Sam came to St. Ann’s when he was 28, after a deaf friend suggested they check out the church’s weekly movie night event. Sam is Jewish, which didn’t bother him or anybody else. What he craved was a social life. And that’s what he found.
For John, it was an education at St. Joseph’s Catholic School for the Deaf that brought religion to a life he describes as “a football game on ‘mute.’” Though he can’t hear, John still cares who wins and loses.
But that was years ago. Now, it’s been a persistent challenge for the ministry to get deaf youth involved. The Episcopal Conference for the Deaf struggles to find enough interpreters for their churches, and enough ministers trained and experienced in pastoral counseling. Rev. Barbara Allen, First Vice President of the ECD, says their greatest obstacle is ultimately the expense.
“Interpreter fees are almost cost-prohibitive,” she says. “Working with deaf youth is a real challenge. But I’ve begun to realize that sometimes deaf children, like hearing children, have a better understanding of God than adults because they’re innocent and open to new ideas.”
To extend its outreach to a younger generation, the ECD offers chaplaincy to schools for the deaf.
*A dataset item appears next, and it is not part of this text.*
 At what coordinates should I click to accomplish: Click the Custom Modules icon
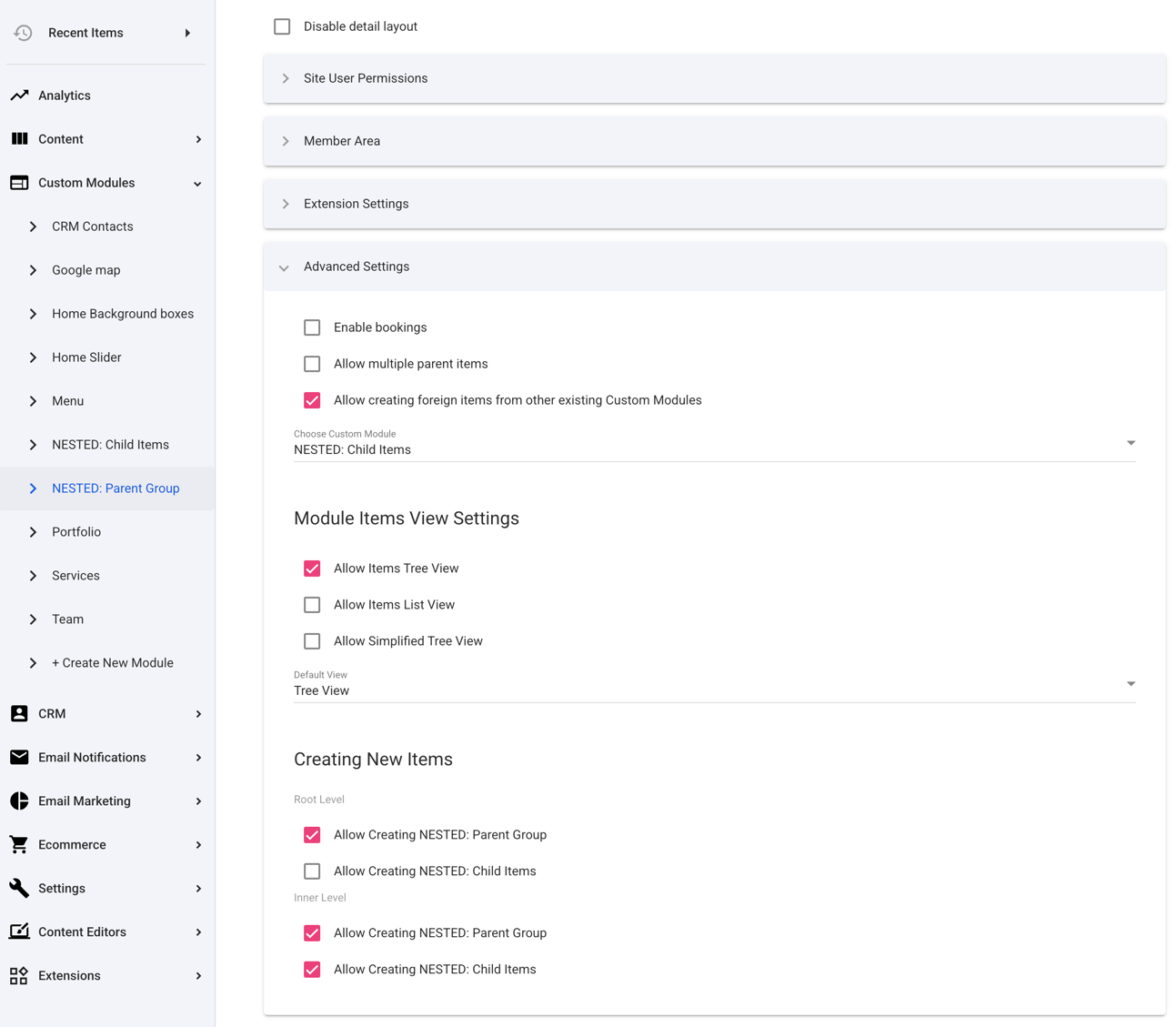(x=19, y=182)
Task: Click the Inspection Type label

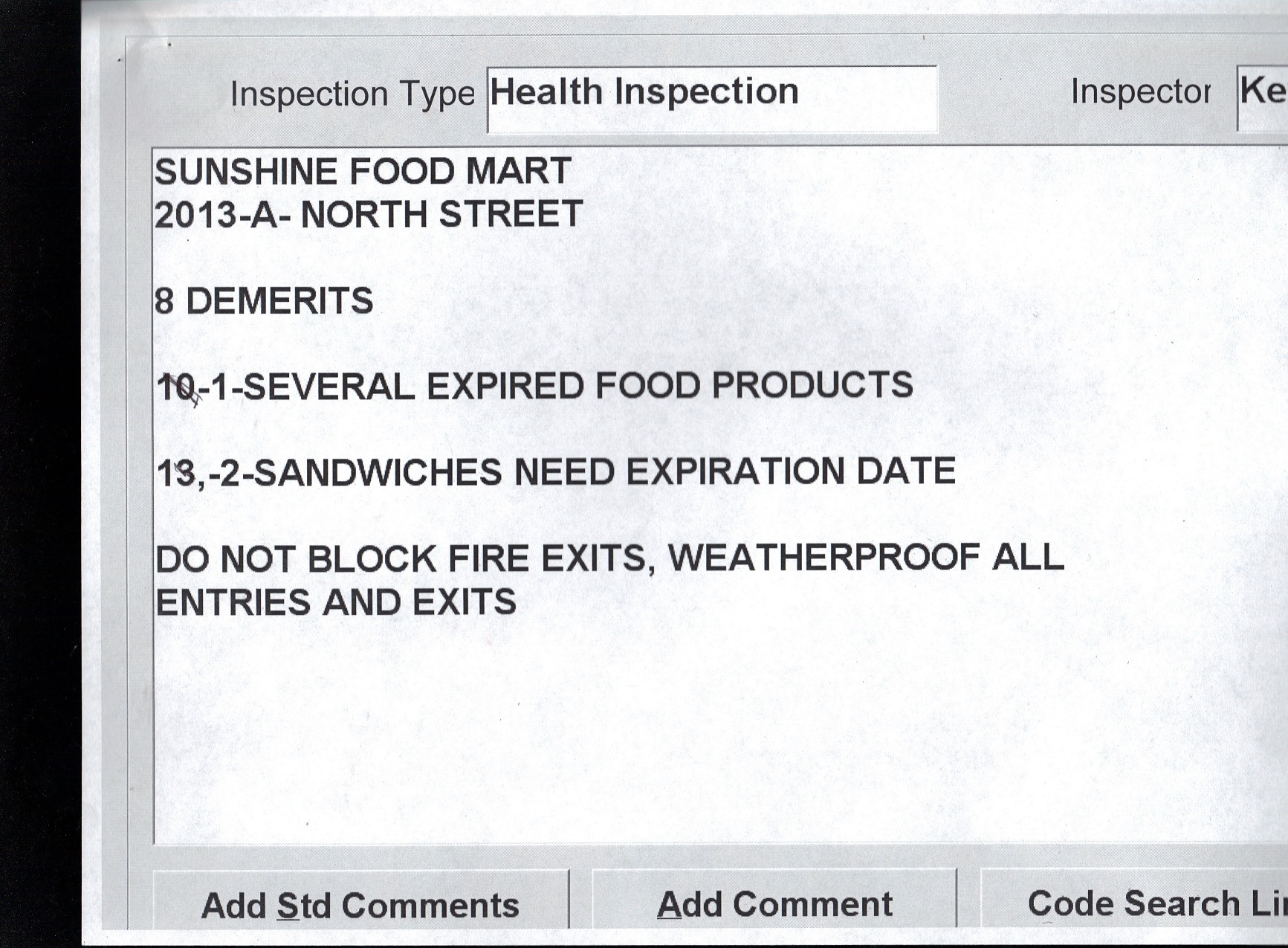Action: pyautogui.click(x=352, y=94)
Rev. Allen is the Episcopal chaplain to Gallaudet University, Rev. Selfe’s alma mater.
But St. Ann’s regulars remain elderly, as it’s always been. Despite the lack of youth participation, Alex doesn’t view it as a problem for the church: “We’re here to serve a niche; these are the people that need us. So that’s what we’re here for.”
Rev. Selfe nods emphatically. “It’s not about words,” she adds. “You can talk to God the same way, whether you’re eight, or 90. Everybody experiences God differently.”
For Evelyn Schater, a middle-aged graphic designer who has been coming to St. Ann’s for eight years, faith will always remain a fundamental part of reconciling the obstacles her deafness has presented her as a professional. An immensely talented artist, Schater attended Pratt, the School of Visual Arts, and the Fashion Institute of Technology, and she had worked as an assistant under Takashi Murakami — a prolific artist who has created prints for fashion label Louis Vuitton.
After months of working with an interpreter for Murakami, Schater was asked to leave. The communication gap was “slowing them down,” she recalls, and she was forced to find another job.
“That’s the deaf life,” she tells me in perfectly voiced English. She shakes her head of wispy locks tied back, eyes pale and wide. “I have my strengths. My weakness was given to me, but as long as I have my faith, I know I’ll be able to find a job somewhere, somehow. I’ve been looking all my life. How do you think I keep going?”
But for most, a relationship with God hasn’t always been easy. The frustrations of accepting their deafness was often the most difficult to overcome in building a spiritual rapport.
“I was angry at God. I said, ‘Why did you make me deaf?” said Keane Lewis, a congregation member in her thirties. She spoke through an interpreter, and said that it was only after she moved into a building where all residents were deaf or hard of hearing that she finally accepted her own disability. “I saw that the deaf can own an apartment, the deaf can drive, and it can be a beautiful experience. When I go home, I take off my hearing aids to feel more deaf — to be in that world. I accepted, and I connected with God.”